AU NOM DU PEUPLE FRANÇAIS

COUR D'APPEL DE PARIS

Pôle 6 - Chambre 5

ARRÊT DU 03 Mars 2016

(n° 210 , 5 pages)

Numéro d'inscription au répertoire général : S 15/09855

Décision déférée à la Cour : jugement rendu le 12 Décembre 2012 par le Conseil de Prud'hommes - Formation paritaire de PARIS RG n° 12/00945

APPELANTS

Monsieur [P] [Z]

[Adresse 1]

[Adresse 1]

[Adresse 1]

né le [Date naissance 1] 1956 à [Localité 1]

comparant en personne,

assisté de M. [G] [S] (Délégué syndical) en vertu d'un pouvoir du salarié en date du 01Septembre 2015 et de son organisation syndicale en date du 01 Janvier 2016

Syndicat CGT DES CADRES ET TECHNICIENS DES SERVICES PUBLICS PARISIENS

[Adresse 2]

[Adresse 2]

représentée par M. [G] [S] (Délégué syndical) en vertu d'un pouvoir de son organisation syndicale en date du 01 Janvier 2016

INTIMÉE

MAIRIE DE PARIS DÉPARTEMENT DE PARIS

[Adresse 3]

[Adresse 3]

[Adresse 3]

représentée par Me Sabrina GABYZON, avocat au barreau de PARIS, toque : P0505 substitué par Me Laurent VOVARD, avocat au barreau de PARIS, toque : P0505

COMPOSITION DE LA COUR :

En application des dispositions de l'article 945-1 du Code de procédure civile, l'affaire a été débattue le 26 Janvier 2016, en audience publique, les parties ne s'y étant pas opposées, devant Madame Anne-Marie GRIVEL, Conseillère, chargée d'instruire l'affaire.

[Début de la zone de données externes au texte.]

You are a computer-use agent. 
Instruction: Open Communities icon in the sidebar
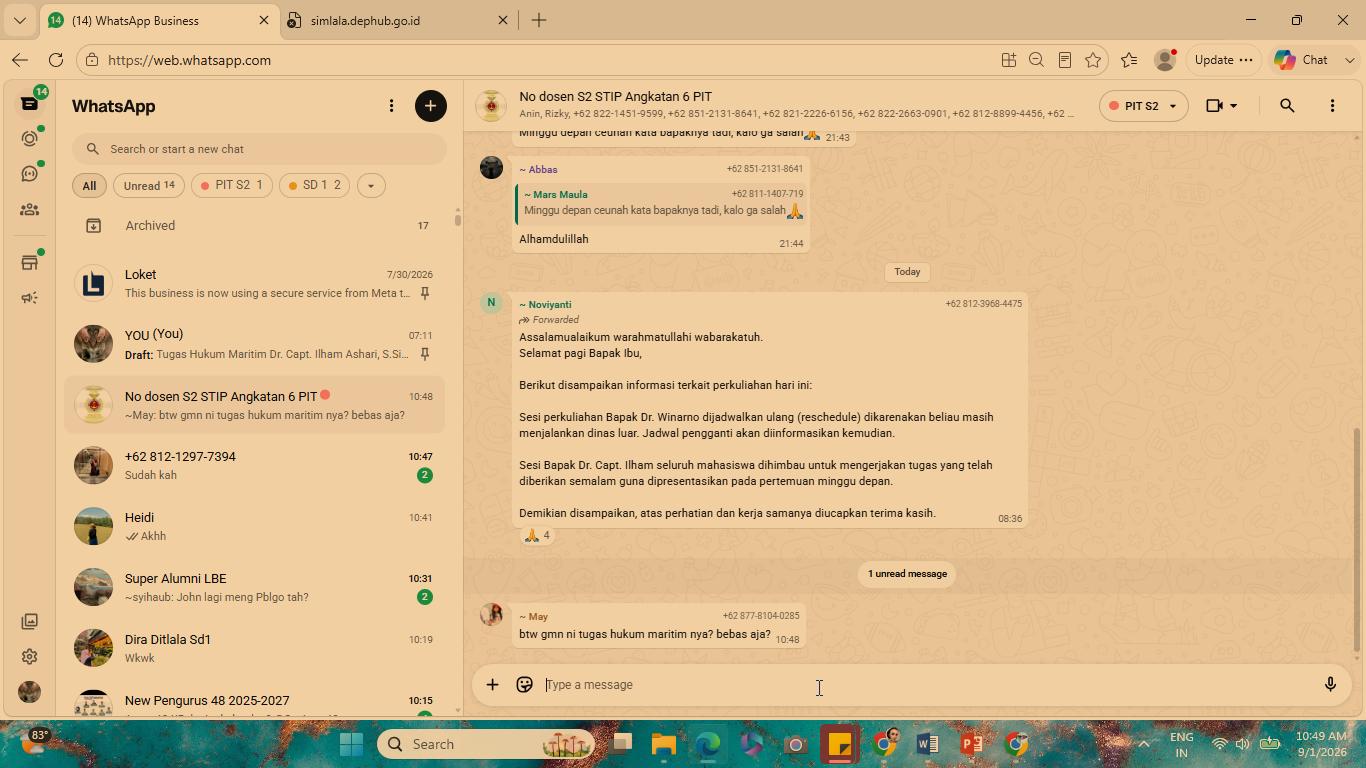29,210
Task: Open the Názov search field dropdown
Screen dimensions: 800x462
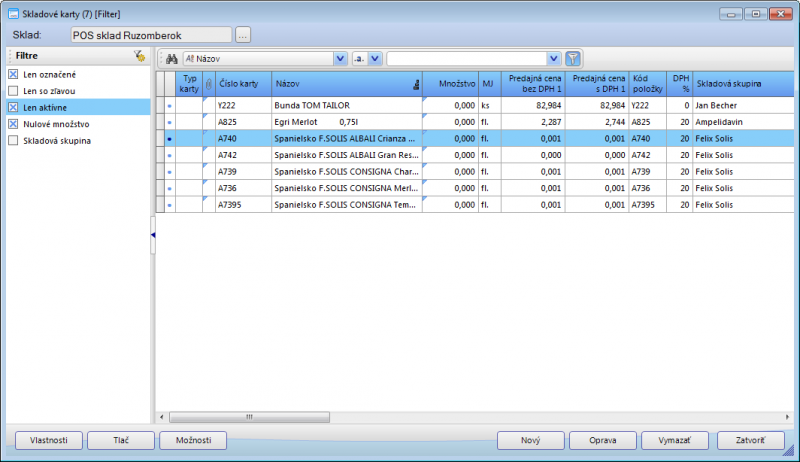Action: (340, 59)
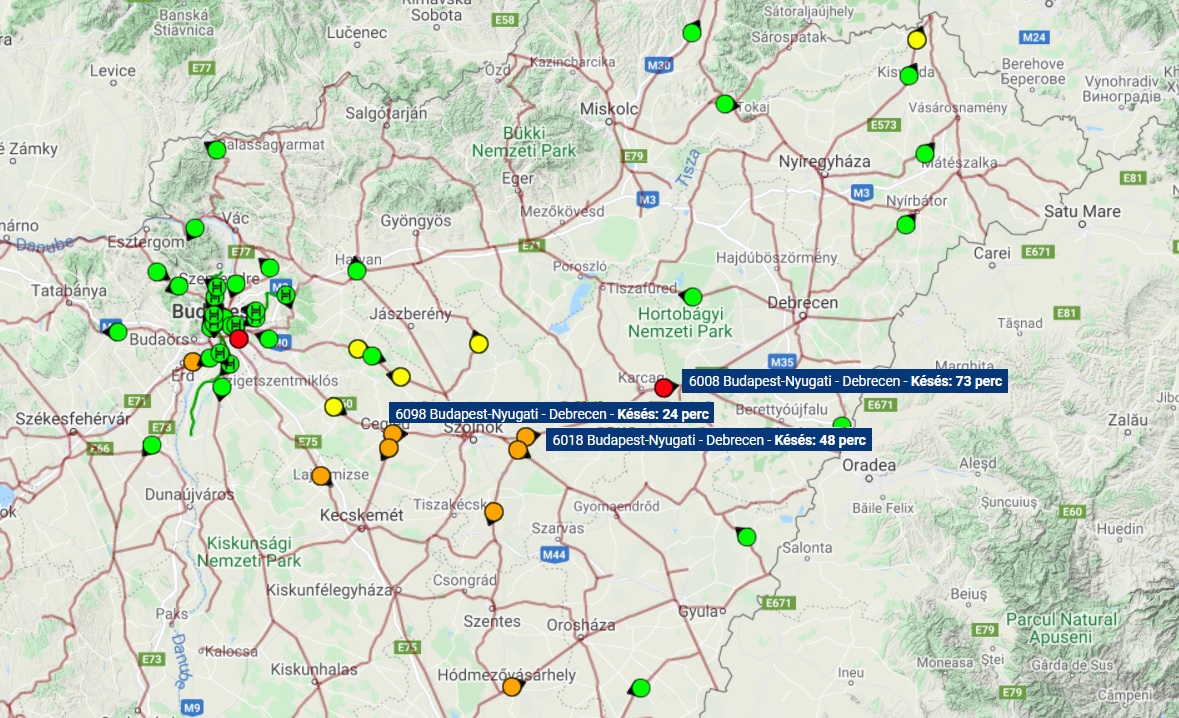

Ce magistrat a rendu compte des plaidoiries dans le délibéré de la Cour, composée de :

Madame Marie-Bernard BRETON, Présidente

Madame Anne-Marie GRIVEL, Conseillère

Madame Marie-Liesse GUINAMANT, Vice-Présidente placée

qui en ont délibéré

Greffier : Madame Laura CLERC-BRETON, lors des débats

ARRÊT :

- contradictoire

- mis à disposition au greffe de la Cour, les parties en ayant été préalablement avisées dans les conditions prévues au deuxième alinéa de l'article 450 du Code de procédure civile,

- signé par Madame Marie-Bernard BRETON, Présidente et par Madame Laura CLERC-BRETON, Greffier auquel la minute de la décision a été remise par le magistrat signataire.

* * *

Monsieur [P] [Z] a été engagé par le Département de Paris en qualité d'agent d'entretien par un contrat unique d'insertion-contrat d'accompagnement dans l'emploi à durée déterminée du 13 octobre 2010 au 12 avril 2011 qui a fait l'objet d'un renouvellement du 5 avril au 12 octobre 2011. Il a été en arrêt de travail du 13 juillet au 12 septembre 2011 puis de nouveau à compter du 4 octobre.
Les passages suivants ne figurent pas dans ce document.